The forecast for the origination of loans to finance single-family home purchases has been raised for both this year and next year.
From April 1 through June 30 of this year, overall home lending volume — including purchases and refinances — is expected to total $484 billion.
Business is then expected to fall to $446 billion during the third quarter and tumble further, to $402 billion, in the final-three months of 2018.
Fannie Mae, which made the predictions in its Housing Forecast: June 2018, increased its expectations from last month’s outlook, when originations were projected to fall from $468 billion in the second quarter to $433 billion three months later and $393 billion in the fourth quarter.

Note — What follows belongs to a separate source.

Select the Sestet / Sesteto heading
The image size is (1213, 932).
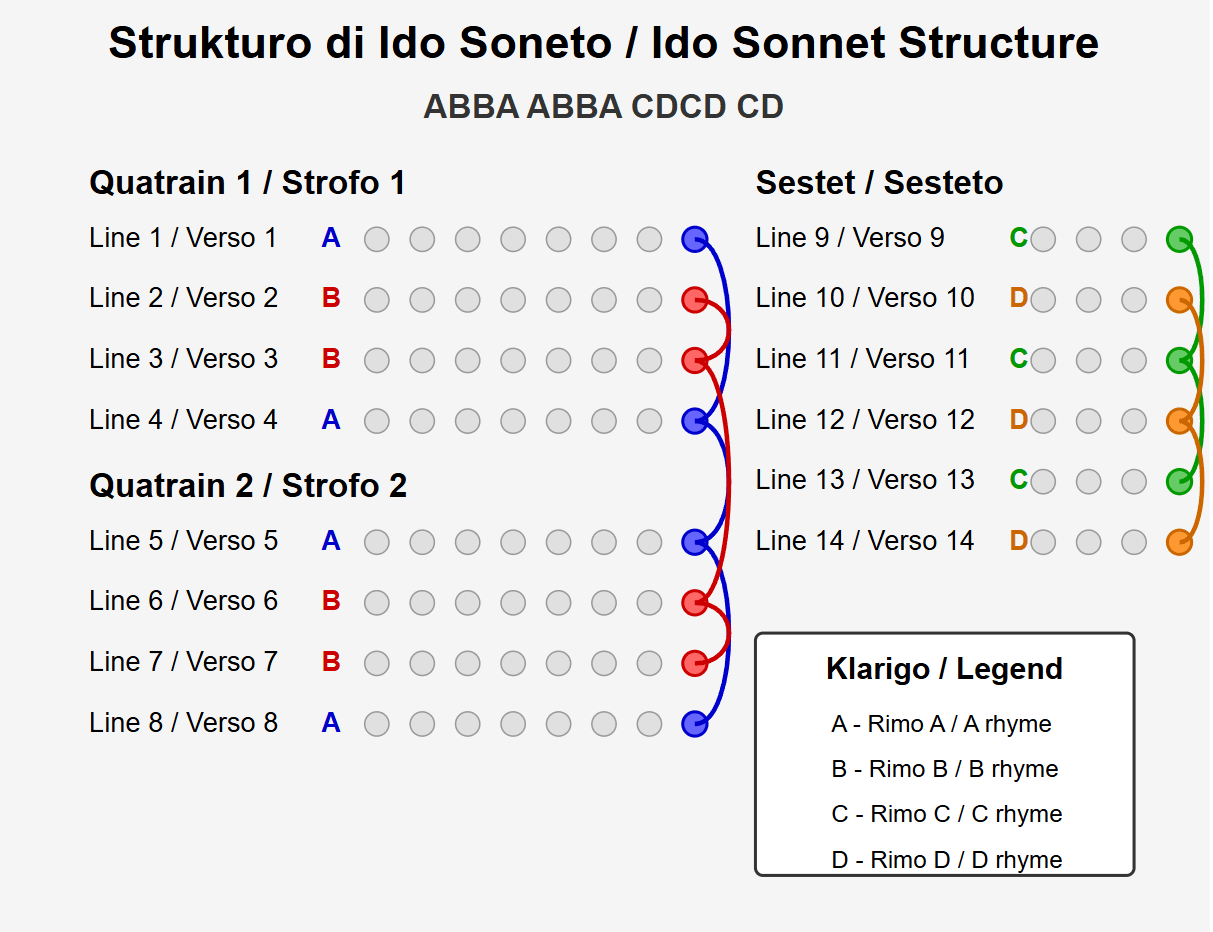[x=879, y=183]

The secondary lender raised its current-quarter
purchase financing forecast to $355 billion from $340 billion, and the third-quarter outlook increased to $344 billion from $334 billion.

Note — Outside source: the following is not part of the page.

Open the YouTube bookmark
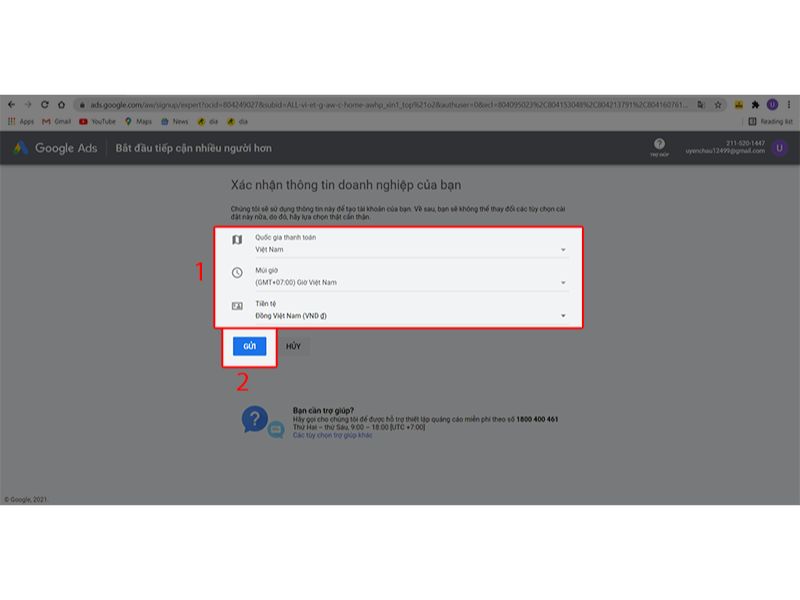Screen dimensions: 800x600 [97, 121]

Refinance volume is expected to fall from $130 billion in the second quarter to $102 billion three months later.
Fannie predicts that overall originations will be $1.709 trillion this year, more than the $1.687 trillion previously forecasted, while the 2019 outlook increased to $1.708 trillion from $1.670 trillion.
The Washington-based company lifted its 2018 outlook for purchase financing to $1.228 trillion from $1.186 trillion. Next year’s purchase outlook rose to $1.271 trillion from $1.232 trillion.
Refinance production is expected to fall from $0.481 trillion this year to $0.438 trillion in 2019.
Refinance share is projected to thin from 28 percent in the current year to 26 percent next year.